- Short exercise 1
Answer these from the mailing-list message:
(a) Which two Object/Relational bridges does the quoted reply name?
(b) What share of OJB's capabilities does Phil say he uses?
(c) What does Phil say nobody mentioned?
- Short exercise 2
In the mailing-list message, why does Phil, as a newbie, find OJB not so hard?

2004-04-23 Thread Philippe Guillard
Hi,

I agree with all that has been said here, and as a newbie i can tell
XSP+SQL for reading is really easy and OJB not so hard if like me you
use 10% of its incredible capabilities.
But!!: speaking about full XML website, i'm surprised to see nobody
mentioned native XML databases and XML:DB?

Phil

On Fri, 2004-04-23 at 20:01, Leon Widdershoven wrote:
> You could try an Object/Relational bridge, like OJB or Hibernate,
> and combine it with Flowscript.
> You can use the JX generator to write bean information in the pages
> dynamically (using, of course, flowscript and cocoon.sendPage)
> 
> There are tutorials and introductions on  the WIKI on that subject.
> 
> It is, of course, strongly recommended that you have some knowledge
> about java if you're going to build a O/R bridge. But not that much.

- Raw data
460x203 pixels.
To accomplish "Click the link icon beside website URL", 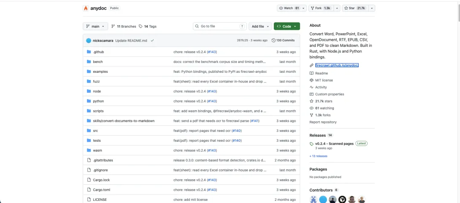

- Result 1
(a) OJB and Hibernate.
(b) 10%.
(c) Native XML databases and XML:DB.

- Result 2
He says OJB is not so hard if, like him, you use only 10% of its capabilities. He also calls those capabilities incredible.